In the early 1900s, there were very few secondary schools in existence to educate the sons of the working class and the rising middle class in Jamaica.
In order to meet the demands for secondary school places, in 1912, Calabar High School came into existence under the joint sponsorship of the Baptist Missionary Society of London and the Jamaica Baptist Union. This was instigated by the Revds. Ernest Price and David Davis, Principal and Tutor, respectively, of Calabar Theological College.
The high school opened September 12, 1912 with 26 boys and the foundation was firmly laid in the Christian tradition. Rev. Price was the first Headmaster. Within a year enrolment had reached 80 and the school had received government recognition. An early benefactor was Miss Elizabeth Purscell who, in 1919, bequeathed the adjoining property, on Studley Park Road, Jamaica, in trust for the school. The school offered boarding facilities on nearby premises—The Hostel—to facilitate boys attending from outside the Corporate Area of Kingston.
In 1952, Calabar Theological College and Calabar High School moved from their location at Studley Park to Red Hills Road, Jamaica, where 60 acres of land (then called “Industry Pen”) had been purchased for the re-siting of both institutions. At the time, this was a thinly populated, undeveloped area and many people thought the move unwise.
The new school was built to house 350 boys but before long extensions became necessary. Boarding facilities were provided up to 1970. When boarding ceased, dormitories were subsequently converted to workshops.
In 1967 the Theological College moved to Mona as a part of the United Theological College of the West Indies and the High School took over the vacated space.
Throughout its history, Calabar High School has consistently demonstrated an exemplary commitment to providing quality secondary education for boys in a Christian atmosphere, and has remained one of the most sought-after schools in Jamaica.
- Sports, particularly athletics, have always been important and the Inter-Schools’ Athletic Championships (“Champs”) Trophy has been won numerous times since 1930.
- Calabar was the first school in Jamaica to have a swimming pool and won the inter-schools swimming competition repeatedly for many years.
Calabar High School has established a reputation for scholarship which has been maintained over the years, as seen in the large number of major scholarships – such as the Jamaica and Rhodes Scholarships – which have been awarded to Calabar students. The school has pioneered in the teaching of Science, Spanish and Agriculture. Similarly, Calabar High School has educated a number of pupils who have gone on the make great academic contributions to societies locally and internationally.
- The School Symbols
The Motto – “The Utmost for the Highest” – was one of the first Jamaican school mottos to be expressed in English instead of Latin. It means that each boy must make maximum effort to achieve goals which he can conceive. “The Highest” also suggests that we aim at doing whatever we do to the Glory of God.
School Colours – GREEN AND BLACK – represent growth, and difficulties to be overcome, but that we will never give up, respectively.
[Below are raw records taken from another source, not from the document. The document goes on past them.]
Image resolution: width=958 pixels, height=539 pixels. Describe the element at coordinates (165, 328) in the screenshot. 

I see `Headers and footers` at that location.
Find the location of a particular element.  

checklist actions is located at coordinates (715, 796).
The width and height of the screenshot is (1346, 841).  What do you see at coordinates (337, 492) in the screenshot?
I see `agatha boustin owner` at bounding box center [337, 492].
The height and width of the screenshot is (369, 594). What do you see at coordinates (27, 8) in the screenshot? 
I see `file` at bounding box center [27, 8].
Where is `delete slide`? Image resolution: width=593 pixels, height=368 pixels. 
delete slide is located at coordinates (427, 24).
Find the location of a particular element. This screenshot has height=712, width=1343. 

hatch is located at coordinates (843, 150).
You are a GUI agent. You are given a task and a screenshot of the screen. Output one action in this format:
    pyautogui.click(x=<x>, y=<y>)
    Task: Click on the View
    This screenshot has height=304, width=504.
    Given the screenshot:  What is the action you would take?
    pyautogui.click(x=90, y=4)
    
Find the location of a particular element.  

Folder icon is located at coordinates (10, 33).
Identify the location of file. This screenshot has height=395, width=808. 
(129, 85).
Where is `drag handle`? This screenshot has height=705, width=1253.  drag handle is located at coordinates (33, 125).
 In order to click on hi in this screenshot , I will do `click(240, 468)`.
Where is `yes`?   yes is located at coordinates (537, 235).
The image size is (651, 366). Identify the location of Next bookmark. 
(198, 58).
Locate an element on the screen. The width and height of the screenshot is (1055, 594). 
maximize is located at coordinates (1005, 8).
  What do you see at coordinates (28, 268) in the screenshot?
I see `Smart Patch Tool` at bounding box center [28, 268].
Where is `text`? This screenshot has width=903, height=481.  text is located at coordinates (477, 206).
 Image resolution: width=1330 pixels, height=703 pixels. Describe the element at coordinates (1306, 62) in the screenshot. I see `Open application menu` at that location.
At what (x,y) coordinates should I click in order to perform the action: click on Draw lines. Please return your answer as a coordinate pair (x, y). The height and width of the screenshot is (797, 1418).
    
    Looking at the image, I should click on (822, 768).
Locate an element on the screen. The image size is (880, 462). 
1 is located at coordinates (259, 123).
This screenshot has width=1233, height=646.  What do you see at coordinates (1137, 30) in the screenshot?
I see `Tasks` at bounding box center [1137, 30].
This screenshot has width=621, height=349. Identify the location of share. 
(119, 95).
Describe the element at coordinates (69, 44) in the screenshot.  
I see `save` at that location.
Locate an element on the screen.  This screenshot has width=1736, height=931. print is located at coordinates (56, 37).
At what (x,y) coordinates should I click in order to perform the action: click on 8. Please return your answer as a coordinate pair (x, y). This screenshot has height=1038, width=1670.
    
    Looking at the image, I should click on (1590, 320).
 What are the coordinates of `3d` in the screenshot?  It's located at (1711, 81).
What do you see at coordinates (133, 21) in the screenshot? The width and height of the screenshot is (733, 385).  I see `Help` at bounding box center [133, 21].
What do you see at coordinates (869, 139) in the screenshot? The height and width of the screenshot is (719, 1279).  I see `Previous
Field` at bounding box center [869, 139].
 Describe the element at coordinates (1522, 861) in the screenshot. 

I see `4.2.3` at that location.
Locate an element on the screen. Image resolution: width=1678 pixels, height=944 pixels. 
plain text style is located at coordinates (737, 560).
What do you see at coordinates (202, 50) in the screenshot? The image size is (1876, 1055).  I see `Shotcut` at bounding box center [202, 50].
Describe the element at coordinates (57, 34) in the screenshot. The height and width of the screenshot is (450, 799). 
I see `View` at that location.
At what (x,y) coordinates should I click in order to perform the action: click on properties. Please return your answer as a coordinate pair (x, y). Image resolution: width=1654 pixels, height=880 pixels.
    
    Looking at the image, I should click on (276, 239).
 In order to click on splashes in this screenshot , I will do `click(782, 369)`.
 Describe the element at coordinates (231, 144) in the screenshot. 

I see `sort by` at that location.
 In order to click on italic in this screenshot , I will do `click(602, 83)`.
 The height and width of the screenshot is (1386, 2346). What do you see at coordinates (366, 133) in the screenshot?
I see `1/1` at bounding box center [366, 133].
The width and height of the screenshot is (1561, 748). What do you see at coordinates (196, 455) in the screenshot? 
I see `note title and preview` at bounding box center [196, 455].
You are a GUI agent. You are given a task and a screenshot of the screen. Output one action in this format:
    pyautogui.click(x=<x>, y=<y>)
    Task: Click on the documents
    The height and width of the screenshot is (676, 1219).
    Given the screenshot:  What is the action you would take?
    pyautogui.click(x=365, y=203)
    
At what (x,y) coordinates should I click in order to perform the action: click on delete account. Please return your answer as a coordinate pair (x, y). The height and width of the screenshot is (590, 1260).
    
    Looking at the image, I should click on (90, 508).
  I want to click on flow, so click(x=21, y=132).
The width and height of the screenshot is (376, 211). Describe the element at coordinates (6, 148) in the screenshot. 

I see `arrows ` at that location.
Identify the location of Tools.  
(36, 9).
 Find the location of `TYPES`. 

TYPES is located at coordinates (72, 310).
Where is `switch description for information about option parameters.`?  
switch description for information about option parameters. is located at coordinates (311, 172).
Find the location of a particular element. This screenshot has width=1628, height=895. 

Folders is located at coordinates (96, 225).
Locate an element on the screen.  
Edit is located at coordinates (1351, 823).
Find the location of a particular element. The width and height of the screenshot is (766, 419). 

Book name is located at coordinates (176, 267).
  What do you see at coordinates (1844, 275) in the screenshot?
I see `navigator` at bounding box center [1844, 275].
The School Crest, is a shield bordered by black and yellow enclosing a green field. Into the centre of this area is a girdle bearing the words of the motto in yellow letters and enclosing a tree of knowledge, the two lower branches of which divide the centre circle into three parts.
In the upper third are the spreading branches of the tree while in the left and right lower thirds are, respectively, a lion signifying strength, and an open Bible signifying truth and Godliness.